Unter realitätsnahen Bedingungen haben Einsatzkräfte am Samstag den Ernstfall in der Elbebrücke in Mühlberg (Elster) geprobt. Wie der Landesbetrieb Straßenwesen mitteilte, stand dabei vor allem die Sicherheit der Beschäftigten im Fokus, die regelmäßig im Inneren der Brücke arbeiten. Feuerwehr und Rettungsdienst trainierten direkt vor Ort verschiedene Abläufe, darunter Alarmierung, Versorgung und Bergung von Verletzten sowie die Kommunikation im Einsatz. Hintergrund ist die besondere Bauweise der Brücke mit einem 420 Meter langen begehbaren Hohlkasten, der im Notfall besondere Anforderungen an die Rettung stellt. In zwei simulierten Szenarien konnten die Einsatzkräfte sowohl eine unverletzte als auch eine bewusstlose Person erfolgreich aus dem Inneren der Brücke bergen. An der Übung beteiligt waren neben dem Landesbetrieb unter anderem die Freiwillige Feuerwehr der Verbandsgemeinde Liebenwerda, der Rettungsdienst sowie Fachorganisationen aus dem Ingenieurbereich.
Rettungsübung an Elbebrücke Mühlberg trainiert Ernstfall
Der Landesbetrieb Straßenwesen Brandenburg hat am 21. März 2026 gemeinsam mit mehreren Partnern eine Rettungsübung an der Elbebrücke in Mühlberg durchgeführt. Ziel der Maßnahme war es, die Sicherheit für Beschäftigte zu erhöhen, die direkt in oder an der Brücke arbeiten. Laut Pressemitteilung standen dabei insbesondere realistische Einsatzbedingungen im Fokus.

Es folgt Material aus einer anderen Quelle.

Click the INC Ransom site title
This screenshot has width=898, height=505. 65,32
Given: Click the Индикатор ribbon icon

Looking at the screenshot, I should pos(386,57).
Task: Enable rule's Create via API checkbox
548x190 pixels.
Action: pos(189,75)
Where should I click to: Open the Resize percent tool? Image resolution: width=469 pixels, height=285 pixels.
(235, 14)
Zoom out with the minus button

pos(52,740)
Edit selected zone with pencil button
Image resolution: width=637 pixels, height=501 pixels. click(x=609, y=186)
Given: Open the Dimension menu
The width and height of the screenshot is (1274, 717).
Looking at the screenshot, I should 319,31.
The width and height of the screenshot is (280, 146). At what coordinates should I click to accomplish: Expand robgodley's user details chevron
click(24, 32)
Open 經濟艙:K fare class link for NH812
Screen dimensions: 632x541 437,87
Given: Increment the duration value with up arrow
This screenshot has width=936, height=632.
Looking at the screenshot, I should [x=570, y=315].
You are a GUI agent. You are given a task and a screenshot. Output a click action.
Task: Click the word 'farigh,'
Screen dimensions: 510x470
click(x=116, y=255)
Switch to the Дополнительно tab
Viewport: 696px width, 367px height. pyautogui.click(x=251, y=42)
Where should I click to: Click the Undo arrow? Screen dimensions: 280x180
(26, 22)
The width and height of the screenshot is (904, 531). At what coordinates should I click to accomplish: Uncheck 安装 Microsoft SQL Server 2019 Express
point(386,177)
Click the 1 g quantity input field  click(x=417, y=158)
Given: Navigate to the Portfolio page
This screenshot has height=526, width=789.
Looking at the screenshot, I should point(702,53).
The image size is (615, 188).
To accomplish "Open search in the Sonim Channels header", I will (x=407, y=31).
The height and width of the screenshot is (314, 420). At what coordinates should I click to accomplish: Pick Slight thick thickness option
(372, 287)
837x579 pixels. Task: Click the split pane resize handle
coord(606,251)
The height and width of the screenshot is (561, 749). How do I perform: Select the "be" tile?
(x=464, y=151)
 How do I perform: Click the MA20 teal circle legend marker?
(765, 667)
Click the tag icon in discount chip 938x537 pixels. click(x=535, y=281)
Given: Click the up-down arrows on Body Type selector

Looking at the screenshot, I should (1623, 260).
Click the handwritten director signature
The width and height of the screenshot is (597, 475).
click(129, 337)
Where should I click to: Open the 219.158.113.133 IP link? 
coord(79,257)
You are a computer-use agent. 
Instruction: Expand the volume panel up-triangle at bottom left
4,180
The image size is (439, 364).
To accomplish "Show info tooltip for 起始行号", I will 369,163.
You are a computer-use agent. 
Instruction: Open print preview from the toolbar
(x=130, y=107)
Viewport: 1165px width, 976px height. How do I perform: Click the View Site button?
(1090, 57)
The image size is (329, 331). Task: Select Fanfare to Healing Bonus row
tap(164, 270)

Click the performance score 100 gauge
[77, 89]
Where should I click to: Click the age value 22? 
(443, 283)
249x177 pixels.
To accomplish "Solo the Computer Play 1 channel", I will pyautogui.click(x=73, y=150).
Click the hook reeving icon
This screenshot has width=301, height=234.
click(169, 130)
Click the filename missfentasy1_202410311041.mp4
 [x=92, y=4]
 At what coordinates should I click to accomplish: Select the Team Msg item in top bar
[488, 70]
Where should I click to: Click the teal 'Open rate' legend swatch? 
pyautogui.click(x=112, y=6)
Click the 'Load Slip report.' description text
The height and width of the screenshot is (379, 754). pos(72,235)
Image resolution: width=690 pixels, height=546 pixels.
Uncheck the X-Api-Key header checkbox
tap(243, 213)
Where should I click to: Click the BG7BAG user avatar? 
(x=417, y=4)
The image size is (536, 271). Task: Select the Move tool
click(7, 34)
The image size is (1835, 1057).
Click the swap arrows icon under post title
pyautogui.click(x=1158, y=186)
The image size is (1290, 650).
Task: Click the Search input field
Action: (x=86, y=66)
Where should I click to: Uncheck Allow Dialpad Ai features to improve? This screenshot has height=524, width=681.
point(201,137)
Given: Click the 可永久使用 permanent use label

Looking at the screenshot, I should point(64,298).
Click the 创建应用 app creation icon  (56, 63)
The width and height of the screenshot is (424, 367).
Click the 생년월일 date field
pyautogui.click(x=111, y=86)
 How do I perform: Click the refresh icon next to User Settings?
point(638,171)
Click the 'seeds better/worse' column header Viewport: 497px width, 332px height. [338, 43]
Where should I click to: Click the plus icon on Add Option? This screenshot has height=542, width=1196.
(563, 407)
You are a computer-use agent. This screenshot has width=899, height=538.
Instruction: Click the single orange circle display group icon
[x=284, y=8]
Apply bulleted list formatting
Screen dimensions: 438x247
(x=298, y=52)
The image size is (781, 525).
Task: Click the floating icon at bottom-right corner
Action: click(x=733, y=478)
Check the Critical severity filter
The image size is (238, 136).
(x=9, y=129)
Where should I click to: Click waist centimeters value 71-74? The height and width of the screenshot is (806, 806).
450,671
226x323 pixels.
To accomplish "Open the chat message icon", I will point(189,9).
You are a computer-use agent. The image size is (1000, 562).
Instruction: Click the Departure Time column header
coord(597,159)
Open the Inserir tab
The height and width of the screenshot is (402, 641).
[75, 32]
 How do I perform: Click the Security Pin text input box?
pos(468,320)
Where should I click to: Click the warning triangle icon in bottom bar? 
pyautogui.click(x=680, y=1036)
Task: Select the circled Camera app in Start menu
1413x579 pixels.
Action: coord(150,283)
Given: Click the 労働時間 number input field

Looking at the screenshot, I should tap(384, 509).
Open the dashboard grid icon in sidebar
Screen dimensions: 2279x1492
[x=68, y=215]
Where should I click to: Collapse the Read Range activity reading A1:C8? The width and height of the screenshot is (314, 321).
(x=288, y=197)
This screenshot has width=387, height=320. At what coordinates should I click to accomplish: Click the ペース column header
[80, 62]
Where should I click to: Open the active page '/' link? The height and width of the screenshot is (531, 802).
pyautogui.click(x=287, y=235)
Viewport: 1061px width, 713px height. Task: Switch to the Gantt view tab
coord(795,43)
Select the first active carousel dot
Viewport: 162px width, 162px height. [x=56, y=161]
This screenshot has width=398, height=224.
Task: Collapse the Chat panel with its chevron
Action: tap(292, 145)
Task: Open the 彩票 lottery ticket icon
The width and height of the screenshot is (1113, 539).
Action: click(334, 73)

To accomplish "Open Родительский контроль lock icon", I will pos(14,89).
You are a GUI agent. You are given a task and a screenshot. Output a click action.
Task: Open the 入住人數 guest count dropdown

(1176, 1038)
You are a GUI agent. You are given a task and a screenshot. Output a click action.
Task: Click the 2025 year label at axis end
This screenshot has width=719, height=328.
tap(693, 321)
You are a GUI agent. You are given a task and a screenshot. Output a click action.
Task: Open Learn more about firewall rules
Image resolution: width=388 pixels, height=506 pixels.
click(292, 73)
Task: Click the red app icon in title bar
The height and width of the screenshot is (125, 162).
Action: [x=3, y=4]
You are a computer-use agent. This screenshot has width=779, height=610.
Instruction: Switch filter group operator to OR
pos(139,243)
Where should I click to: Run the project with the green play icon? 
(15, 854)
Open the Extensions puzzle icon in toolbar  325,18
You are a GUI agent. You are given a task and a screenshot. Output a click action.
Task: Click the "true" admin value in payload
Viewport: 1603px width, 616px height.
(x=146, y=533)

Vor Ort trainierten Feuerwehr und Rettungsdienst konkrete Abläufe. Dazu zählten unter anderem die Alarmierung, die medizinische Versorgung sowie die Betreuung von verletzten Personen innerhalb der Brücke. Gleichzeitig testeten die Beteiligten die Kommunikation an der Einsatzstelle. Nach Angaben des Landesbetriebes sollten auf diese Weise bestehende Abläufe überprüft und mögliche Anpassungen identifiziert werden.

Besondere Herausforderung durch Brückenkonstruktion
Die Elbebrücke in Mühlberg weist laut Landesbetrieb eine Besonderheit auf. Mit einer Länge von rund 420 Metern verfügt sie über den längsten begehbaren Hohlkasten aller Brücken in der Zuständigkeit der Behörde. Diese Bauweise bringt spezielle Anforderungen mit sich, insbesondere für Rettungskräfte.
Kommt es beispielsweise während Bauwerksprüfungen zu einem medizinischen Notfall im Inneren der Brücke, müssen Einsatzkräfte die Wege genau kennen. Gleichzeitig sollen sie in der Lage sein, verletzte Personen schnell zu erreichen und sicher zu bergen. Die Übung diente daher auch dazu, diese Abläufe unter realistischen Bedingungen zu trainieren.
Zwei Szenarien erfolgreich im Einsatz getestet
Im Rahmen der Übung wurden zwei unterschiedliche Einsatzszenarien simuliert. In beiden Fällen ging es um medizinische Notfälle innerhalb des Bauwerks. Die Einsatzkräfte konnten laut Landesbetrieb sowohl eine unverletzte Person als auch eine bewusstlose Person erfolgreich aus dem Inneren der Brücke bergen.
Martin Günther vom Landesbetrieb Straßenwesen zog im Anschluss eine positive Bilanz. Die Zusammenarbeit der Beteiligten habe reibungslos funktioniert. Durch die praktischen Übungen vor Ort hätten wichtige Erkenntnisse für den Ernstfall gewonnen werden können.
An der Übung beteiligt waren neben dem Landesbetrieb Straßenwesen Brandenburg unter anderem der Verein VFIB, die Ingenieurkammer Sachsen, die Freiwillige Feuerwehr der Verbandsgemeinde Liebenwerda sowie der Rettungsdienst.